Here’s the latest in our series of stories about the creative meetings between songwriters/composers. This one is about a longtime collaboration which has turned – with the release of a mere two albums – into one of the most prominent young duos on the Québec pop scene: Elise Larouche and Marc Papillon-Ferland, better known as Eli et Papillon.
Strangely enough, the duo’s success can be attributed, at least in part, to the fact that their first songs were pirated. But don’t think that we’re talking about fans illegally downloading their work; this is a completely different type of piracy, says Larouche.
“We launched a first demo,” unassumingly, like a message in a bottle, she says. “But it caught on like wildfire over social networks, in Québec, first, and then in the rest of Canada. Some of our songs even played on Brazilian radio!
“But then some guy in France stole one of our songs,” she continues. “I heard about it because Anglophone bloggers had tracked him down.” The usurper was more grotesque than criminal: using a fake name, he posted other people’s songs on his MySpace page pretending he was their creator. “That guy was totally oblivious: he used as-is audio files by all kinds of artists and posted them to his page, changing the title and making up names of collaborators,” says Papillon-Ferland, still in disbelief. Nonetheless, the scoundrel had an audience of two million followers, and shortly after his misdeeds were exposed by fans of Eli et Papillon, his MySpace page was shuttered.
In the end, the whole affair gave the duo unprecedented exposure. “Thanks to that episode, we got a lot of exposure on music blogs around the world and our demo sold like hot cakes,” says Papillon-Ferland. Thus, ten years after meeting for the first time, it became clear to El et Papillon that their particular brand of pop was going to become successful. They launched an eponymous first album in 2012, and that was followed by Colorythmie in 2015, both on the Maisonnette imprint.
Their latest opus saw their songs take an even more pop-oriented direction; they were a lot less introspective, with a lot less melancholy, than on the previous album. Says Papillon-Ferland: “I listened to a lot of stuff like Coldplay and Stromae; stuff with a lot of electronics in the production.”
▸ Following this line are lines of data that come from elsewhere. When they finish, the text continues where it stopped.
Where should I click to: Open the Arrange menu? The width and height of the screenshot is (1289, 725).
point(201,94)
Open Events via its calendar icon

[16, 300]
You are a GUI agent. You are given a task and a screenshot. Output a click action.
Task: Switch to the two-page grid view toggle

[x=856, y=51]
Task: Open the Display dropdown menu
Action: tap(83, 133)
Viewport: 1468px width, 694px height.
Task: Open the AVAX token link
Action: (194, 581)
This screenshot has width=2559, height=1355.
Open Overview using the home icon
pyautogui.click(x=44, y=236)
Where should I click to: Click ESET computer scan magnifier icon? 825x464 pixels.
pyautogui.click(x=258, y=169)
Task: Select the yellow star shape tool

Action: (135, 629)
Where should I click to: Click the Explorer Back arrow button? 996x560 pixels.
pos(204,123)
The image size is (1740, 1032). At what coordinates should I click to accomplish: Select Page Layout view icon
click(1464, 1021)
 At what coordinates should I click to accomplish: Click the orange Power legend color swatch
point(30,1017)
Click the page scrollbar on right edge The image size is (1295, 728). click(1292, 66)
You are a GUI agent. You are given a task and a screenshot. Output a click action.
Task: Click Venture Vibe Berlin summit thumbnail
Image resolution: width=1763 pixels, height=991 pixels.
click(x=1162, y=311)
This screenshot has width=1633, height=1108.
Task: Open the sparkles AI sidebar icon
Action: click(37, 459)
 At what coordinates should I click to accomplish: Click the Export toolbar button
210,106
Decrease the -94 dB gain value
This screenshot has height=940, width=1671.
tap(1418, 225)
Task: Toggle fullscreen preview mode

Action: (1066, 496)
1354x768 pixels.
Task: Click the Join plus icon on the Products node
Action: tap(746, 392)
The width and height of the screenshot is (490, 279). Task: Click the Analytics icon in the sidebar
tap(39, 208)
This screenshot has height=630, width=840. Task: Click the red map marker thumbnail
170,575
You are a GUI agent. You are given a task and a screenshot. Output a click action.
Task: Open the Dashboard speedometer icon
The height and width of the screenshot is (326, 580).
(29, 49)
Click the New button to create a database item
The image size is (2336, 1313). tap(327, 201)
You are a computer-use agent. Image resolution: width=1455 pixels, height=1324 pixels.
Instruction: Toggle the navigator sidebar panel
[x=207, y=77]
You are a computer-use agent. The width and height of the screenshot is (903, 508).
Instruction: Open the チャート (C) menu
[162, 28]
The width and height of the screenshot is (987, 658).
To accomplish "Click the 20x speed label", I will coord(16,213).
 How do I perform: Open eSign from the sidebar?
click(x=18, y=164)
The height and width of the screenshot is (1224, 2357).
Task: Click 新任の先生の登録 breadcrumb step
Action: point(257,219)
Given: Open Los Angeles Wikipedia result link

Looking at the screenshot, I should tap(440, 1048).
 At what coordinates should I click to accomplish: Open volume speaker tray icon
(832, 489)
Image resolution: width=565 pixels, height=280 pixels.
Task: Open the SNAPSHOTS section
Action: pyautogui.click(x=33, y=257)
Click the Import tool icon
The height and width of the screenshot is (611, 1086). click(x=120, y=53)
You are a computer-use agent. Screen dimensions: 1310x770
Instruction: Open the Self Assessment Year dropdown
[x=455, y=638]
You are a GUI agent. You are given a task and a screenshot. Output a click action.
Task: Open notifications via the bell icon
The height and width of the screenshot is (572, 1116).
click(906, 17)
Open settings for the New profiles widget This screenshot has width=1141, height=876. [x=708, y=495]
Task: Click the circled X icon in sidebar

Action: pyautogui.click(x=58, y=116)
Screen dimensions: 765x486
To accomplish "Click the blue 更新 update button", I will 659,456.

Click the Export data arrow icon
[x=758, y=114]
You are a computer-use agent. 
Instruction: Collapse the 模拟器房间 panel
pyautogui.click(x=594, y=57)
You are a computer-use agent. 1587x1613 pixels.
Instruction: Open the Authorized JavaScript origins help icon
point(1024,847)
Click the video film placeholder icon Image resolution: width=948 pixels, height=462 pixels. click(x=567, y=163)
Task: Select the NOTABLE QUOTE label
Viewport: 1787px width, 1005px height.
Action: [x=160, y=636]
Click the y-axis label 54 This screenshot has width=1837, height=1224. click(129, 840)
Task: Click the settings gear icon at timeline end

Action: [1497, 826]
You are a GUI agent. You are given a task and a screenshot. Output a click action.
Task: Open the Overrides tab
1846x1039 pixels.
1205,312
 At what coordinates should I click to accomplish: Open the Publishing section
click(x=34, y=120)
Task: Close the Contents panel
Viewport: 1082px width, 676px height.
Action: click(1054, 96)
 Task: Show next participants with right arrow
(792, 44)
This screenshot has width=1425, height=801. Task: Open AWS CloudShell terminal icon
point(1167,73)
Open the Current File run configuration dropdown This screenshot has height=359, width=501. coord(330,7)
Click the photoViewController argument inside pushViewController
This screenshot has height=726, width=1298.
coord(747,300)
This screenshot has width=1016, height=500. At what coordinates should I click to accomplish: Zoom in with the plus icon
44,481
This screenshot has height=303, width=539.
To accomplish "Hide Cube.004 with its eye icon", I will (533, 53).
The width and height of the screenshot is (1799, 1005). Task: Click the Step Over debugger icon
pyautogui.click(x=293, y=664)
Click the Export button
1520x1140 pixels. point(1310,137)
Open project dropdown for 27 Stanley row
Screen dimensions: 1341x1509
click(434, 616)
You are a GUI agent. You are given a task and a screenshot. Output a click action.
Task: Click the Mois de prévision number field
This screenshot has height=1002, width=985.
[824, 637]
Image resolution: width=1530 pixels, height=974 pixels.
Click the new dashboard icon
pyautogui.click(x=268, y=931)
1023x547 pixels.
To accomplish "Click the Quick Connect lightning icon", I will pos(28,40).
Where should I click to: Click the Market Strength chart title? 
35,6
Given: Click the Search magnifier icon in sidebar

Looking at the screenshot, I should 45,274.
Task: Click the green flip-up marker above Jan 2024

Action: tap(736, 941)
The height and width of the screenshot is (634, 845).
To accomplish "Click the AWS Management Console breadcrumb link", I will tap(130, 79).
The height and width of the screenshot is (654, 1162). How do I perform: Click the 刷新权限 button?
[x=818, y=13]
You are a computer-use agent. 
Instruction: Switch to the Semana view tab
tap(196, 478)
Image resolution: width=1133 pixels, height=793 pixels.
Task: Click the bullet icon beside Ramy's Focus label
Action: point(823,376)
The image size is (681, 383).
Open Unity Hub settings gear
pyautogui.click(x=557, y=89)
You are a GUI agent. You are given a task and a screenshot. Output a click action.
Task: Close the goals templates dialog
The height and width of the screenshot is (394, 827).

“What truly set the tone for Colorythmie,” he says, “was meeting Soké (Zahir) and Yannick [Rastogi],” citing two composer/arranger/producers closely linked to Québec’s hip-hop, R&B and pop scenes. “Those songs were created on a beach, with a guitar, in a very happy mindset,” he says. As opposed to the first album’s tracks that covered topics such as Larouche’s health issues, or the problems they lived through as a couple (who are now much happier as best friends).
Their creative process is very complementary, “but it’s not limited to myself writing lyrics and Marc writing the music,” she says. Words do come more easily to her, maybe because of the influence of her aunt, who’s a poet. As for Papillon-Ferland, he was born into a family of pianists. “Curiously, only my dad doesn’t have a musical ear,” he says. “My mom and sisters are all pianists.” He learned to play violin, then piano, and pursued college and university degrees in the field. “I would love to do film music, some day,” he says.
“When you to Marc’s place, you’ll see all the violins he learned with, from the smallest to the biggest,” says Larouche. “He’s been doing it for such a long time, music has become a science to him, especially since he can read music and has perfect pitch. I approach it much more naively, to say the least.”
Says Papillon-Ferland: “We write very spontaneously. I invite Eli over and we just get into music without thinking about it. We start with a melody that I’ll play in different keys until it feels right. All the songs on the new album were born that way; either guitar and voice or piano and voice.”
Adds Larouche: “Oftentimes, I’ll come up with simple little ideas on guitar and voice. Then Marc takes it and does his thing, making it more complex and rich.” And when Papillon-Ferland goes at it, he goes all out: synth tracks, string arrangements, percussion.. Then Larouche’s quieter mind and clearer vision will start removing the clutter, allowing the song to breathe . That makes room for her voice – thin, unassuming and warm, but highly emotional, now a tracemark of the Eli et Papillon sound. “Words come after the melody and the groove,” she says. “And they come fast, because I already have an idea and some rhymes in my head.”
Papillon-Ferland has started writing, too. He jots his ideas down in a small notebook that he carries everywhere he goes. He’s started thinking about a solo album, and hasn’t given up on his desire to compose for the movies. That is, whenever he finds some free time in between the duo’s concerts and his gigs as a stage musician for the likes of Isabelle Boulay, Marie-Denise Pelletier and other mainstays of the Québec music scene. As for Larouche, she also writes for others, notably Carole-Anne, the Québec City singer who made her mark recently in La Voix, the Québec version of The Voice.
“I like working with Marc because of his pace,” admits Larouche. “It’s fast, efficient, and we have a deep mutual understanding of where we’re going with a given song. Say we’re working on an idea, I’ll say, ‘Hey, this would work with (hums a few notes)’, and ‘Boom!’ Marc always knows what I meant. Not everyone is this precise. I don’t know anyone else who can work that way.”